__本文__
::::

競走馬を支える足元技術 装蹄師の仕事とは?
いま競馬界は秋のGIシーズン真っ盛りで、今週末にはジャパンカップがあります!そして年末の大一番、有馬記念までおよそ1か月。今日は、そんな競馬界を陰で支える足元の治療技術に注目しました。
装蹄療法としてできることを・・・
競走馬や馬の蹄を削って蹄鉄(ていてつ)を履かせることを装蹄(そうてい)と言い、装蹄によって足のケアを行うことを「装蹄療法」と言います。
実は毎年10月の下旬に、全国装蹄競技大会という全国の装蹄師さんが腕を競う大会があります。そこで2連覇を果たした装蹄師の池田駿一郎さんに装蹄療法の難しさについて伺いました。
全国装蹄競技大会で2連覇を果たした池田さん
日本中央競馬会・競馬学校・診療所 装蹄室・池田駿一郎さん
人間だったら、大体歩いたら、かかとからついて、つま先から蹴り上げるんですけど、馬だったら踏着する場所が馬の個体によって違うんで、その一頭の馬を見て疾病だったりを加味したうえで適切な装蹄をするっていう。自分らができることって限られてて、馬の蹄をこうしたい、ああしたいって思っても、これはちょっともうこれ以上やったらこの蹄が、馬が限界が来るっていうのをこう判断しながら、でもちょっとでも良くしたいっていう、そのせめぎ合いっていうか・・・うちらができることは馬の蹄のバランスを変えてあげたり、ちょっと立ちやすいように角度を上げてあげたり、治療ではなく装蹄療法のうちなんです。
「治療」ではなく、あくまでも「装蹄療法」。ただ馬にはこれが欠かせないんです。
蹄鉄の種類も様々で、乗用馬だと鉄素材で約1か月半に1度の交換、競走馬になると軽さを追い求めたアルミ素材で2~3週間に1度の交換。アルミの方がすり減りが早いんだそうです!
棒鉄から蹄鉄を作る様子
また、こういった装蹄作業はスピードも重要。乗馬用の馬で大体1時間、競走馬になると40分程度で履かせる、このスピードにも驚きました。
基本的には既製品の蹄鉄(すでに形になっているもの)に熱を加えたり、金づちで売ったりしてその馬の蹄に合わせていくのですが、時には棒状の鉄で一から蹄鉄を作る場合もあり、鍛治技術も必要です。
一度の装蹄作業で使う道具
また今回、取材では競馬学校に伺いました!競馬学校の装蹄場所ではラジオが流れており、装蹄師さんに伺ったところ、馬は音があった方が落ち着く場合が多いそうで。馬は意外にもラジオヘビーリスナーのようでした!
国内の蹄鉄事情は?
さて、馬にとって蹄鉄はまさに“靴”ですが、その蹄鉄、実は日本国内で製造されているものはかなり限られていると言います。蹄鉄事情について、株式会社 馬の靴屋さん 小竹妥英さんのお話です。

::::

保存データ
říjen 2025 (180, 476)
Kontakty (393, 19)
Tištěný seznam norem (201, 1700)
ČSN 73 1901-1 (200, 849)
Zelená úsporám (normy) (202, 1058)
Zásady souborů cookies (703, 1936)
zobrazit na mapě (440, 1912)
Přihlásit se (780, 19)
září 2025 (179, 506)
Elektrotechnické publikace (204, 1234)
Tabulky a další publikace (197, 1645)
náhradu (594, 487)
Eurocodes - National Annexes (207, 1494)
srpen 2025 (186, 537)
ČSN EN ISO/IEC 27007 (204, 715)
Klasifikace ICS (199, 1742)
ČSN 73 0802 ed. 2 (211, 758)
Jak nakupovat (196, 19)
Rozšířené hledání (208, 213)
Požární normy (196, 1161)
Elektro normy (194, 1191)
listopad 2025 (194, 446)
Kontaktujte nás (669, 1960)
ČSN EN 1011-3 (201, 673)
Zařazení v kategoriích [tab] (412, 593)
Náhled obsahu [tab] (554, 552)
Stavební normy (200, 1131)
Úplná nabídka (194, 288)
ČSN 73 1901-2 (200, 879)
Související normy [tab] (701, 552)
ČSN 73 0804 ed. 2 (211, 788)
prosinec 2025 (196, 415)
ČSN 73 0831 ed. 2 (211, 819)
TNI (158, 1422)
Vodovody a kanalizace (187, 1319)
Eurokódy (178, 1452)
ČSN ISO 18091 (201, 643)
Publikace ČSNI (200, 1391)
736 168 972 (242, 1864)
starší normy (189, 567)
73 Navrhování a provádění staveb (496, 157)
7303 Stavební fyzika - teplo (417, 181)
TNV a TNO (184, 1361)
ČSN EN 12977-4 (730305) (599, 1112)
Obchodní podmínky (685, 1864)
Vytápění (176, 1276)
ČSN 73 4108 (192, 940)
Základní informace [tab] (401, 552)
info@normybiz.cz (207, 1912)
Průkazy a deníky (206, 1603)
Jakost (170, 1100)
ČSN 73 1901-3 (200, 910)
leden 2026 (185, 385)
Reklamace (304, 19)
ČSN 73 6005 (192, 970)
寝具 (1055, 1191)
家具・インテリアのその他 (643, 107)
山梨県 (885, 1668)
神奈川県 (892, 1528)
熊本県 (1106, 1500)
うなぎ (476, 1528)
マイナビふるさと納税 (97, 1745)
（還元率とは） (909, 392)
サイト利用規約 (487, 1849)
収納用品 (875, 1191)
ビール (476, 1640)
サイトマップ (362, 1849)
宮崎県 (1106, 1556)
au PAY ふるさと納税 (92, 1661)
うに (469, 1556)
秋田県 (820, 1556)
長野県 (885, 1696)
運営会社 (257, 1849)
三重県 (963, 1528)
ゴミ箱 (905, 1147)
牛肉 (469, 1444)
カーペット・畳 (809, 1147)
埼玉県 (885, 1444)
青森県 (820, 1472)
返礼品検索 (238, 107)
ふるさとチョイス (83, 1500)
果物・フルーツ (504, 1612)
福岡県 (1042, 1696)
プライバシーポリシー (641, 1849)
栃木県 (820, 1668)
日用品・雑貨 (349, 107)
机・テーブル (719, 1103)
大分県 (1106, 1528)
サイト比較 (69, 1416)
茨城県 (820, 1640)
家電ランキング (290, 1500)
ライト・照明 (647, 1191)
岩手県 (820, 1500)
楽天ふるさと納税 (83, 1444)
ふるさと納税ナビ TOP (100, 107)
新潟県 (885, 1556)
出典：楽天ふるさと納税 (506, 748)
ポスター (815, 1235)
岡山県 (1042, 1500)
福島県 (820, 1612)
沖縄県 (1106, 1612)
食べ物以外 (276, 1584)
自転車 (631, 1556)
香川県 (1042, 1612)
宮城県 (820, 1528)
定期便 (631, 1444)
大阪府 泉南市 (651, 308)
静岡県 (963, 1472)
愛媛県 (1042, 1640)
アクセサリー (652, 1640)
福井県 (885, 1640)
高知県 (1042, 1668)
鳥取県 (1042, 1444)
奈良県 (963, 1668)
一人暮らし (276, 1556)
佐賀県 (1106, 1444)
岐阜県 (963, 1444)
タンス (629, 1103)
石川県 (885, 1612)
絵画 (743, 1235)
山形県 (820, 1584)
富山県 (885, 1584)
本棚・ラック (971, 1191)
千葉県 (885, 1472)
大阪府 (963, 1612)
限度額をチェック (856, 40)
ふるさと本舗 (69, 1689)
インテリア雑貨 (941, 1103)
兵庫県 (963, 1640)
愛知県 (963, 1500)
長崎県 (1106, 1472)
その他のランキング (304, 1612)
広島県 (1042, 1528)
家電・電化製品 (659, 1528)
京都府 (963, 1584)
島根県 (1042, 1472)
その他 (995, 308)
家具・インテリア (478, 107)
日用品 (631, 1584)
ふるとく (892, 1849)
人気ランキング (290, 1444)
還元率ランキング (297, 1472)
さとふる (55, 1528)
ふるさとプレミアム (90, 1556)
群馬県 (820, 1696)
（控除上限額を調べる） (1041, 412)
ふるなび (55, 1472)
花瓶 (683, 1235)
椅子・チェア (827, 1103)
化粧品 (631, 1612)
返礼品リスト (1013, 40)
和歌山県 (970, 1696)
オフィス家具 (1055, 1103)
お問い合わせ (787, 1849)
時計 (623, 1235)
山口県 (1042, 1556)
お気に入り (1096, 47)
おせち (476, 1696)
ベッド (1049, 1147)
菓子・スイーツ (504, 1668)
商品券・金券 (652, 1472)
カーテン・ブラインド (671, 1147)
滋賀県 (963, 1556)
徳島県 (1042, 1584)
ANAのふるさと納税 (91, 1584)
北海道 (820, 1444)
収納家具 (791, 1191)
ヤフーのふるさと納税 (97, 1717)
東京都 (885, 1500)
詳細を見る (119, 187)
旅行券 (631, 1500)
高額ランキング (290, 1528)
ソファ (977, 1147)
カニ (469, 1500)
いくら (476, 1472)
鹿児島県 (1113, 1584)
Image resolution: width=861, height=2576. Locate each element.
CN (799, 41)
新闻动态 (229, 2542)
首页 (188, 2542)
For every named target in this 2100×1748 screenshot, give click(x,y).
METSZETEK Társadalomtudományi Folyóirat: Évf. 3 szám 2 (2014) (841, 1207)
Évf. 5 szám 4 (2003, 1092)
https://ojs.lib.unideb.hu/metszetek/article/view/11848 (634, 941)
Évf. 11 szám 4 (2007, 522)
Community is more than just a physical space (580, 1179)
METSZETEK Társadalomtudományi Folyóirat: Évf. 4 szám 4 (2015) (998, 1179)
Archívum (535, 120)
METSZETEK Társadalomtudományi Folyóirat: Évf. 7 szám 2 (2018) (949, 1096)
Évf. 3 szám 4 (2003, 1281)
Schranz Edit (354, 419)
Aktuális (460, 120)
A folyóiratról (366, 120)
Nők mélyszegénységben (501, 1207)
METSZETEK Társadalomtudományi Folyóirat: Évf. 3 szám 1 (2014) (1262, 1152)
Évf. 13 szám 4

::::

__やること__
**1.** 装蹄の記事によると、競走馬の蹄鉄は何の素材で、どのくらいの間隔で交換しますか。
**2.** 次の(a)~(c)が装蹄の記事の内容と合っているか、それぞれ「はい」か「いいえ」で答え、根拠となる記事中の言葉をそのまま引用してください。
(a) 全国装蹄競技大会は毎年10月の下旬に開かれる。
(b) 鉄の蹄鉄はアルミの蹄鉄よりもすり減りが早い。
(c) 競走馬の装蹄は40分程度で終える。
**3.** 装蹄の記事を、最後の文のあとから続けて書いてください。
記録は使わなくてかまいません。

__解答__
**1.** アルミ素材で、2~3週間に1度交換します。

**2.**
(a) はい。「実は毎年10月の下旬に、全国装蹄競技大会という全国の装蹄師さんが腕を競う大会があります」
(b) いいえ。「アルミの方がすり減りが早いんだそうです!」
(c) はい。「競走馬になると40分程度で履かせる」

**3.**
株式会社馬の靴屋さん・代表取締役社長・小竹妥英さん
ほとんど海外製と言ってもいいぐらいです。馬の頭数がやっぱり日本国内と海外だと全然違うんですよね。市場としてやっぱり求められるものが多いので、確実にいろんな蹄鉄の種類を持ってますし、いろんなオーダーに応えてくれる場合が多いっていうのがあって、日本だとなかなか蹄鉄業者は増えないですね。本当に円安、為替の影響をすごく受けるので、海外製を輸入しようと思うと、多くは蹄鉄の金額が高いような感覚がありますね。あとはどうしても治療用の蹄鉄が欲しいってなると、日々使うような設置じゃないので、価格もすごく高いものが多いのでなかなか在庫としてかかえてない場合が多くて、でも今日明日を楽にさせてあげたい状況に対応するのに遅れてしまうっていうのはデメリットとしてありますね。
国内メーカーもいくつかあるようですが、治療用の蹄鉄に関しては、なかなか国内で生産しているところはないそうで、在庫を抱えているところも少ないそうです。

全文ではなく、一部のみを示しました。